Last year, I sought a counsellor to unpack some of this with. I realised I was now coming into new workplaces already wary, already on edge. I found myself stressed around certain leaders, struggling to regulate in their presence. I wondered if this was something broken in me—a trauma response sensing danger when there wasn’t any. Something I needed to work on healing.
But in the time between noticing this and connecting with a counsellor, I was already seeing familiar patterns repeating. Other people were raising concerns. And those concerns were being minimised or dismissed.
That physiological stress response? It wasn’t dysfunctional. It was finely tuned intuition. I wasn’t the problem.
So… is it a curse or a gift, to see what others don’t (or won’t) see?

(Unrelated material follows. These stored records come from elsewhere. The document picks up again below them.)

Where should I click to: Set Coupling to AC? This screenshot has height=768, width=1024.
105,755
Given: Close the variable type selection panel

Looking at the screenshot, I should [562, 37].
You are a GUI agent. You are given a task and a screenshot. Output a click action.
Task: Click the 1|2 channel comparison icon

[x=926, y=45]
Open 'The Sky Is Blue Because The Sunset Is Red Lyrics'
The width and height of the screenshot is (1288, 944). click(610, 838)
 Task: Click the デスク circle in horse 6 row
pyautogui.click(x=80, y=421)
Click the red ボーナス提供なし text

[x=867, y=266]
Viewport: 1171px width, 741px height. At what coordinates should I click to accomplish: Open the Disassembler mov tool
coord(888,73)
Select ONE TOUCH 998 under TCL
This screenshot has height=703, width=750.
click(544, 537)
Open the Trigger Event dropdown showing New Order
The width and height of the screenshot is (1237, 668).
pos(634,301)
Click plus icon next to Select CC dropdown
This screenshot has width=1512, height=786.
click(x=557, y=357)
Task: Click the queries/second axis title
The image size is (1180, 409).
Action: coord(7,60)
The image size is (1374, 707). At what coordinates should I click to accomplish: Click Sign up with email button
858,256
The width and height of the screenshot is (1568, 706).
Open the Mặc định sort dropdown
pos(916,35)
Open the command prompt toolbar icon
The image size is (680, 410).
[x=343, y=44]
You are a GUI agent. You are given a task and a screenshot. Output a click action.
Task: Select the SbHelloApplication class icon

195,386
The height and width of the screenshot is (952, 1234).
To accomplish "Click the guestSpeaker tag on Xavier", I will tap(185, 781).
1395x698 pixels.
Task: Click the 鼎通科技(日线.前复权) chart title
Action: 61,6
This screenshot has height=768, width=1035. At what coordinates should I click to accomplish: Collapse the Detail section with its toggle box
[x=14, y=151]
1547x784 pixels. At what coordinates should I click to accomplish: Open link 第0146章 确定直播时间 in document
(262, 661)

My counsellor asked me, “Does it have to be one or the other?”
And maybe it doesn’t. Maybe it’s just a part of who we are. Not inferior or superior—just wired to notice certain things, sometimes before others do. It’s not always appreciated, but it’s still real and valuable.
In the Christian tradition, there’s the figure of the prophet—someone who is part of the community, but never quite belongs. Prophets are those who see the truth of what’s happening and where things are heading, and feel compelled to speak. But they’re not often liked. They’re not thanked. And, more often than not, they’re not listened to.
Then there’s the concept of the scapegoat, as described by René Girard. When a group or society is under pressure—when tensions rise and problems become too uncomfortable—there’s a tendency to look for someone to blame. Often, that blame falls on someone who is vulnerable, different, or on the edges of the group. The idea is that if this one person were removed, things would return to harmony. It can feel like resolution—but it’s only temporary. The root issues go unaddressed.
I don’t think of myself as a prophet. But I do think many of us carry something of that role, and many of us have also experienced what it is to be scapegoated. Especially in neurodivergent communities, I’ve heard this story again and again: someone asks the hard questions, names the tensions others feel but can’t yet articulate, or calls attention to a misalignment between values and actions—and pays the price. These are not people being “difficult.” They’re people being honest. But honesty isn’t always welcome. And when the message threatens the fragile balance of the organisation, the easiest fix is often to turn on the messenger.
So if you’ve lived this—if you’ve been the one who spoke up, who named the truth, and paid a price for it—I want you to know: I see you.
We can’t always control how people respond. Sometimes they’ll listen. Sometimes they won’t. Sometimes they’ll course-correct later and pretend they thought of it themselves. That part’s not in our hands.
But we do get to choose when to speak, what to stand for, what we’ll be part of, and when to step away.
You’re not too much. You’re not imagining it. You’re not alone.